According to the Office for National Statistics (ONS) — the country’s official data agency — questions will be voluntary for anyone over the age of 16.
Speaking to the Observer, Iain Bell, an ONS statistician, said that without “robust data” on the community, decision-makers are “operating in a vacuum” and do not know the disadvantage LGBT people may experience in terms of health, education, employment or housing.
Estimates exist on sexual orientation, but this will be the first time local authorities collect official and comprehensive data.
Scotland will also include similar questions on gender identity and sexual orientation in its 2022 census.
The census is a count of all people and households and is the only complete picture held officially of the entire population. It takes place every ten years on one night and has been ongoing since 1801, except for 1941 due to the war. The last census was held on 27 March 2011.
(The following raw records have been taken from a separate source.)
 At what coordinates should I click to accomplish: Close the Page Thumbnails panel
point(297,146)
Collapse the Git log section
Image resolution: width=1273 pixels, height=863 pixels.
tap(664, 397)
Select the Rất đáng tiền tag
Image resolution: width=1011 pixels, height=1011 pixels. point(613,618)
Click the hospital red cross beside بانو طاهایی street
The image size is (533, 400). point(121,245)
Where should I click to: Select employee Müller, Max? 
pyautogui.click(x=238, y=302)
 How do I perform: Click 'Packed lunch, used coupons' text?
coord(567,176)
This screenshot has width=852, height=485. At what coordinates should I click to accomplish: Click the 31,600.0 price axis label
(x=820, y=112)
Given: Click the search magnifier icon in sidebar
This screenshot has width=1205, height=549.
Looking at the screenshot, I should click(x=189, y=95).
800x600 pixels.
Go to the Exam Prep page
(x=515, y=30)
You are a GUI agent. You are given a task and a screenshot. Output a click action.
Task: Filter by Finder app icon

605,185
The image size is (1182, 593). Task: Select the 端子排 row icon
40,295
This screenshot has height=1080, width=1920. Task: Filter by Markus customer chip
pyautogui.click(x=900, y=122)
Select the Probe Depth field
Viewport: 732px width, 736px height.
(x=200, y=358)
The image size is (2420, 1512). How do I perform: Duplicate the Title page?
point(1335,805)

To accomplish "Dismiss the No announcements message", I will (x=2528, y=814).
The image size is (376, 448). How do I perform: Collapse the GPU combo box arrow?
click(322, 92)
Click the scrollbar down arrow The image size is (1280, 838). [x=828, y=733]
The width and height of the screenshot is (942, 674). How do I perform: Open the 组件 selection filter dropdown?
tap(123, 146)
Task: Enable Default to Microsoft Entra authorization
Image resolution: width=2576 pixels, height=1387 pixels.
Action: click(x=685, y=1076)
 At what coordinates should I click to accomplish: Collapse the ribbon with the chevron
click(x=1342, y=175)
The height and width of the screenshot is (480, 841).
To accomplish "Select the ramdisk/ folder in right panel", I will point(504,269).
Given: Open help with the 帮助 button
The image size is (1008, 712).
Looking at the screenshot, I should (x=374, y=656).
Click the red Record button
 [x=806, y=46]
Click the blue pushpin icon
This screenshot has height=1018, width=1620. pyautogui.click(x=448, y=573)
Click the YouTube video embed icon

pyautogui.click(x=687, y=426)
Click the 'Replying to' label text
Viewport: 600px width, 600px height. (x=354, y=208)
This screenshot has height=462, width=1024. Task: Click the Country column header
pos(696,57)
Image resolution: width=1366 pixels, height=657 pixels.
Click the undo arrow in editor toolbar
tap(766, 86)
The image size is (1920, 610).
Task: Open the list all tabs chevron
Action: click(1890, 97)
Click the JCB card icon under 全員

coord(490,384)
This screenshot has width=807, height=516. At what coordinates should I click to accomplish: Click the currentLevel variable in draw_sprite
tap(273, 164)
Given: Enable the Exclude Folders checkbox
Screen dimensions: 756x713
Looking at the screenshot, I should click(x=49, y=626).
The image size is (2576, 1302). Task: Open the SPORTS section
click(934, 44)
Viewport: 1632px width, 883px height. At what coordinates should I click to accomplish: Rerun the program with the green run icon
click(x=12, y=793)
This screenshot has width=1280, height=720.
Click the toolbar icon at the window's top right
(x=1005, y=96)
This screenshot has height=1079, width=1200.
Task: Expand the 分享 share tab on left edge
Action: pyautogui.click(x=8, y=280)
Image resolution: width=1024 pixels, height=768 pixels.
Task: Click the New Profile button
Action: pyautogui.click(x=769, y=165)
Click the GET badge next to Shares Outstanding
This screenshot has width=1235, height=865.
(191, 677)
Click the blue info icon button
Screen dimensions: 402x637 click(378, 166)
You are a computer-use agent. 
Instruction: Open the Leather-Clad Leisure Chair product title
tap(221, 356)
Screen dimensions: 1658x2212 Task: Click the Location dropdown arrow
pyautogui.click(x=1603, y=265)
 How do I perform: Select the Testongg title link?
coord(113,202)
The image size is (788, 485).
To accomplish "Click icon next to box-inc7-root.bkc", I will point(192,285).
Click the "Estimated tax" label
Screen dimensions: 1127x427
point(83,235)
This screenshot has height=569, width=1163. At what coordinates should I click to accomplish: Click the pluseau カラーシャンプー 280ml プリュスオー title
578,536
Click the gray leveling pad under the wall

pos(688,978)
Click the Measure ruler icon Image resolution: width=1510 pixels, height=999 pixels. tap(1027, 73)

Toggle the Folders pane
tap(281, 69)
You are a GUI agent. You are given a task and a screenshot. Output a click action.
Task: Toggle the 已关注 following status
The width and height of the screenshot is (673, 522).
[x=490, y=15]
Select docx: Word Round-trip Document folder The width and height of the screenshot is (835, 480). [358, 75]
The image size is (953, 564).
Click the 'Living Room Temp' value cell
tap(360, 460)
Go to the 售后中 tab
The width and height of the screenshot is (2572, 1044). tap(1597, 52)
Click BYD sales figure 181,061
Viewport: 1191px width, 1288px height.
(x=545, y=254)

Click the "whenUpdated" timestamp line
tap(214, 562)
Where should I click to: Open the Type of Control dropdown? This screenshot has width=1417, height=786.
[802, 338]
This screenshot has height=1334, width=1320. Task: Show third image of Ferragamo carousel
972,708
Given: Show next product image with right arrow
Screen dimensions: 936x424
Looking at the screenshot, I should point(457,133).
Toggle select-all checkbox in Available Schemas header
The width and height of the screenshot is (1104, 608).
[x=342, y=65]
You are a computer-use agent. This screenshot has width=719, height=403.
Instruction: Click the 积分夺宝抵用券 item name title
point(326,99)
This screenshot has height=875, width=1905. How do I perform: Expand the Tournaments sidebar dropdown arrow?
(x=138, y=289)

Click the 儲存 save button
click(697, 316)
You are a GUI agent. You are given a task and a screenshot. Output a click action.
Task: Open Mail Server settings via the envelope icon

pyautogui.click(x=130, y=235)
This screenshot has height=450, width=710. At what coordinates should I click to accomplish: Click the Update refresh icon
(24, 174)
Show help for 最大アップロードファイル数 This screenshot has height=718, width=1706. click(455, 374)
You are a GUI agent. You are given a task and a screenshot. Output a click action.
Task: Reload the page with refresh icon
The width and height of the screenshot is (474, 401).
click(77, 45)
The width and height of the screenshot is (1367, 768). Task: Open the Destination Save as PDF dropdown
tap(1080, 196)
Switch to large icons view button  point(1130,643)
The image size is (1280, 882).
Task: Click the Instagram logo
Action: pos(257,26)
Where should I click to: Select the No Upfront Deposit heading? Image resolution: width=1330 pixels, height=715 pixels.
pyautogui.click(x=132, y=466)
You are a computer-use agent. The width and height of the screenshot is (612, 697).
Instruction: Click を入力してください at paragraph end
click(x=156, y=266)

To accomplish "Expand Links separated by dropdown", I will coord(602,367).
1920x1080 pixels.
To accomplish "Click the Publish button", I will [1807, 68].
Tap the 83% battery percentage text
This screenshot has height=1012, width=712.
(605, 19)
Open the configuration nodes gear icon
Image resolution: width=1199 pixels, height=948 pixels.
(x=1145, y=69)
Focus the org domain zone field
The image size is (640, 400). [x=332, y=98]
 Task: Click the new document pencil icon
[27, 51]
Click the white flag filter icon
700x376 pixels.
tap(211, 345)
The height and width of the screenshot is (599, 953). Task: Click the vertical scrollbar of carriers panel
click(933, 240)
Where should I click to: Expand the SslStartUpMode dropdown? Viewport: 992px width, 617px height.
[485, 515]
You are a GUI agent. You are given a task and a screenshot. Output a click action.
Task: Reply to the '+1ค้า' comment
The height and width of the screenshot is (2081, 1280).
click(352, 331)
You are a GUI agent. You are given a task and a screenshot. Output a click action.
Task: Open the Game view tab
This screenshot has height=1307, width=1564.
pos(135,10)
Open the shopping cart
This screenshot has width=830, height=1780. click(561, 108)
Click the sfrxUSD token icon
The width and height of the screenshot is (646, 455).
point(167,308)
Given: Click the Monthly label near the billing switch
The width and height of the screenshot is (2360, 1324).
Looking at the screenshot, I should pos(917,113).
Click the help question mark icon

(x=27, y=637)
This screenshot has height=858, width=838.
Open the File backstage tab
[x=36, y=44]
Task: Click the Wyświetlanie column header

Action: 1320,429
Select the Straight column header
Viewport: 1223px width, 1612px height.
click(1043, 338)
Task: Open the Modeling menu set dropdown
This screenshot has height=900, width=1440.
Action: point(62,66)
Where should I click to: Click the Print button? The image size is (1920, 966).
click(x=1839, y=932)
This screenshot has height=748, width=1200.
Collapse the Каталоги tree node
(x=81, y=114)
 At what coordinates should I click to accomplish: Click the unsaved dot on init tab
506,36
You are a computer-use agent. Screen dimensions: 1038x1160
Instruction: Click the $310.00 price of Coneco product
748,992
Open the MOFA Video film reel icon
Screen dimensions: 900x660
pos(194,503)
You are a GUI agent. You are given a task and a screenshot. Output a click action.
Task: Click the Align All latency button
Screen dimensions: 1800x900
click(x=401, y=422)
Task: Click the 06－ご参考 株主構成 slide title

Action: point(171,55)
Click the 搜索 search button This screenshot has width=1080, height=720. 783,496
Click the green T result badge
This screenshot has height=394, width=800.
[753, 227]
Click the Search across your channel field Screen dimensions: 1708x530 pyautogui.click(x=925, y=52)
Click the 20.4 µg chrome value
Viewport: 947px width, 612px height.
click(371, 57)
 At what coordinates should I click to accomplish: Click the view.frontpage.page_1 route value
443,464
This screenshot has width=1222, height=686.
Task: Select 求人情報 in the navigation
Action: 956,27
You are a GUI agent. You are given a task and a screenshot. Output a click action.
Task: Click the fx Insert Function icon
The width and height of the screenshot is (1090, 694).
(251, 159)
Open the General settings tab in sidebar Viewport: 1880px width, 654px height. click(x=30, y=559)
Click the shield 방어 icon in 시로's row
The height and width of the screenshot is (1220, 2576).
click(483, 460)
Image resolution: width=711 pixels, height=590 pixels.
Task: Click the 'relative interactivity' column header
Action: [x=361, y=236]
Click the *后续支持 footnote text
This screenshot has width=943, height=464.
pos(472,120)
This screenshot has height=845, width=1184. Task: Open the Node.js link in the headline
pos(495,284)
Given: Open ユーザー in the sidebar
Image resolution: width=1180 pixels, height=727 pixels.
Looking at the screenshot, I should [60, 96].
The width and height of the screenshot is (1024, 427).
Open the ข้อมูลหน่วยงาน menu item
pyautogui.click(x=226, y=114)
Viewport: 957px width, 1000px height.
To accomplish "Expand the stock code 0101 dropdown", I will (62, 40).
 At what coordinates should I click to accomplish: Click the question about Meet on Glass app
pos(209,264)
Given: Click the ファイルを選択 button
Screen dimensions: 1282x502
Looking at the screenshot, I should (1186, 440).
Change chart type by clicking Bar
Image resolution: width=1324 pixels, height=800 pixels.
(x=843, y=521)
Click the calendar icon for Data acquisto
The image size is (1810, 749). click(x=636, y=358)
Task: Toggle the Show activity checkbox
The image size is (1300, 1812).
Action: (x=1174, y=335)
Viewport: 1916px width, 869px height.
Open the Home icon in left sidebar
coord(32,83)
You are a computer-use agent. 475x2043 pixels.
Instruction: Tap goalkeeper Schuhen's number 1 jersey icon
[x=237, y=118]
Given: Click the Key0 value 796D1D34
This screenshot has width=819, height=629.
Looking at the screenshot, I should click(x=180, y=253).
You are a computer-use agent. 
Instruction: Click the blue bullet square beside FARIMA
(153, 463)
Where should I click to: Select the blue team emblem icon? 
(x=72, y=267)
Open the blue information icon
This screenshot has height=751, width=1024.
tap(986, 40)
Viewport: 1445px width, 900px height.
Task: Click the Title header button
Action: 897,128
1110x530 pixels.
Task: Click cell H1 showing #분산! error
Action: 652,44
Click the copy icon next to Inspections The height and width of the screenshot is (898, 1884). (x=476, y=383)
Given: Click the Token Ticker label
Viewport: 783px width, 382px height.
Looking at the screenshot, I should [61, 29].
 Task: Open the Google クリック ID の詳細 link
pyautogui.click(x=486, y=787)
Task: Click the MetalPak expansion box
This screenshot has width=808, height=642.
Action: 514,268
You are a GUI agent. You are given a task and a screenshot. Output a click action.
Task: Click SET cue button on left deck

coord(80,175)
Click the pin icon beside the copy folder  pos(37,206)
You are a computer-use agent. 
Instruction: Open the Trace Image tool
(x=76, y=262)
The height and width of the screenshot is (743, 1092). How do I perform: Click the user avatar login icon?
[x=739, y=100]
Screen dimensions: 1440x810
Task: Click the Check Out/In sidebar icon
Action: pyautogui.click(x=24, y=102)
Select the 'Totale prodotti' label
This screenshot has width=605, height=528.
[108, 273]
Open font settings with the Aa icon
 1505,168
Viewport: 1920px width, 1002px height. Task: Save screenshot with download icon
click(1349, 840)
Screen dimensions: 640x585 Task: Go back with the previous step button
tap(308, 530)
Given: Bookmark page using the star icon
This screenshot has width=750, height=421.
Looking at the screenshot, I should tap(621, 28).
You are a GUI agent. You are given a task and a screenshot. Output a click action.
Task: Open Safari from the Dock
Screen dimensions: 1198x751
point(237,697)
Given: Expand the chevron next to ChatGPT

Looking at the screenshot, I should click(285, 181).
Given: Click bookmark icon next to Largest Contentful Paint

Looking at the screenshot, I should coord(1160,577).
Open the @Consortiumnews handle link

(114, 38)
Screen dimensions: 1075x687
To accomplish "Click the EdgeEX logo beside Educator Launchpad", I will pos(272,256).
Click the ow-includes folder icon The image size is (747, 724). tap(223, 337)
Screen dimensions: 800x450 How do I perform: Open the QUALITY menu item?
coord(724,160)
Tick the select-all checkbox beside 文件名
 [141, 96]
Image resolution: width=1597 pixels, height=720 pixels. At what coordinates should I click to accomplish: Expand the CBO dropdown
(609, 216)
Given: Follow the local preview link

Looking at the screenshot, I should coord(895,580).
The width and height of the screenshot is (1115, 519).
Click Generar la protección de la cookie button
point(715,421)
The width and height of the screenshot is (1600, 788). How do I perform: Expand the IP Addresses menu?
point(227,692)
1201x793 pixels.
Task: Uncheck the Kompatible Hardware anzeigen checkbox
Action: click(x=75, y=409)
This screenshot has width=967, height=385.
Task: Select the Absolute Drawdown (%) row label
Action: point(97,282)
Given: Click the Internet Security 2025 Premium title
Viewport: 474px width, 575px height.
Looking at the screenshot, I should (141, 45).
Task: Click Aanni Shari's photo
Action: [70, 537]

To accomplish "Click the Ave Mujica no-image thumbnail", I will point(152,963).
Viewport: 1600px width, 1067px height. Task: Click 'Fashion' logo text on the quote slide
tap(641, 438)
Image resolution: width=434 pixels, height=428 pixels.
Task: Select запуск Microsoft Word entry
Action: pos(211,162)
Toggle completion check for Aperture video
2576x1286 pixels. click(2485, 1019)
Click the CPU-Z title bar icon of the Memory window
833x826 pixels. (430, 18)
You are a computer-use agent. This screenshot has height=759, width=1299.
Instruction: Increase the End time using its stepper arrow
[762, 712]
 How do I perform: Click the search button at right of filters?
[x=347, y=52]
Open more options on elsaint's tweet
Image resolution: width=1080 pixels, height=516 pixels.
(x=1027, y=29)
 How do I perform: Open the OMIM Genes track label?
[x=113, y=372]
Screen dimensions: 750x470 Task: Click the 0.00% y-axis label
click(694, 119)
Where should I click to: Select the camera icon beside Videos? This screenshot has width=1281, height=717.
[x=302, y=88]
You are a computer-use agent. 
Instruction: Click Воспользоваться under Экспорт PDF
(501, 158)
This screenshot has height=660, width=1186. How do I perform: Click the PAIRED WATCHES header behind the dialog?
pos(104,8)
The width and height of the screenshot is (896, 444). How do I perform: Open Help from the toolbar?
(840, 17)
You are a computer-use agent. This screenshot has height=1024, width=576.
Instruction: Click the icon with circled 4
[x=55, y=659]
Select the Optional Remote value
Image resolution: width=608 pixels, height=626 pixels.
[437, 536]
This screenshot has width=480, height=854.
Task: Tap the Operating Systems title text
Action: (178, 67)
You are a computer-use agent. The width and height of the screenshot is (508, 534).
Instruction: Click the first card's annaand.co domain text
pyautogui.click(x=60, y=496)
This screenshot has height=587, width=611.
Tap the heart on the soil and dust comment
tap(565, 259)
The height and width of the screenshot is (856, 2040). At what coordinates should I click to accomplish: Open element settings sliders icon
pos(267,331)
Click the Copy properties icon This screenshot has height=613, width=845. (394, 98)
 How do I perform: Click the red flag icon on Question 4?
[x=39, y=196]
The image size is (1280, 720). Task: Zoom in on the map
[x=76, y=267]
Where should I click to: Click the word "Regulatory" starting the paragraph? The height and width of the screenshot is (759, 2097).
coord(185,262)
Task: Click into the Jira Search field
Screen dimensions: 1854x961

Completing census questions is a legal requirement for all households, covering living circumstances, occupation, ethnicity, education and marital status, for example. There is a £1,000 fine for non-compliance.
“In many respects, the pandemic, and the impact it has had on all communities has made this census more important than ever before”, said Bell, as the data is thought to help epidemiologists with information on household size, ethnicity, health status, etc.
The question on gender identity will come after the male/female tick box asking: “Is the gender you identify with the same as your sex registered at birth?” A follow-up question will be presented for those who answer “no”.
Nancy Kelley, chief executive of LGBT advocacy organisation Stonewall, said it was pleased the government will include the census questions on sexual orientation and gender identity.
“Historically, lesbian, gay, bi and trans people have been a hidden population in the UK, and this lack of visibility has damaged our ability to secure the rights and the support our communities need”, she said.
While the Covid-19 pandemic has caused some uncertainty, recruitment for conducting the census has begun and is anticipated to go ahead on 21 March 2021.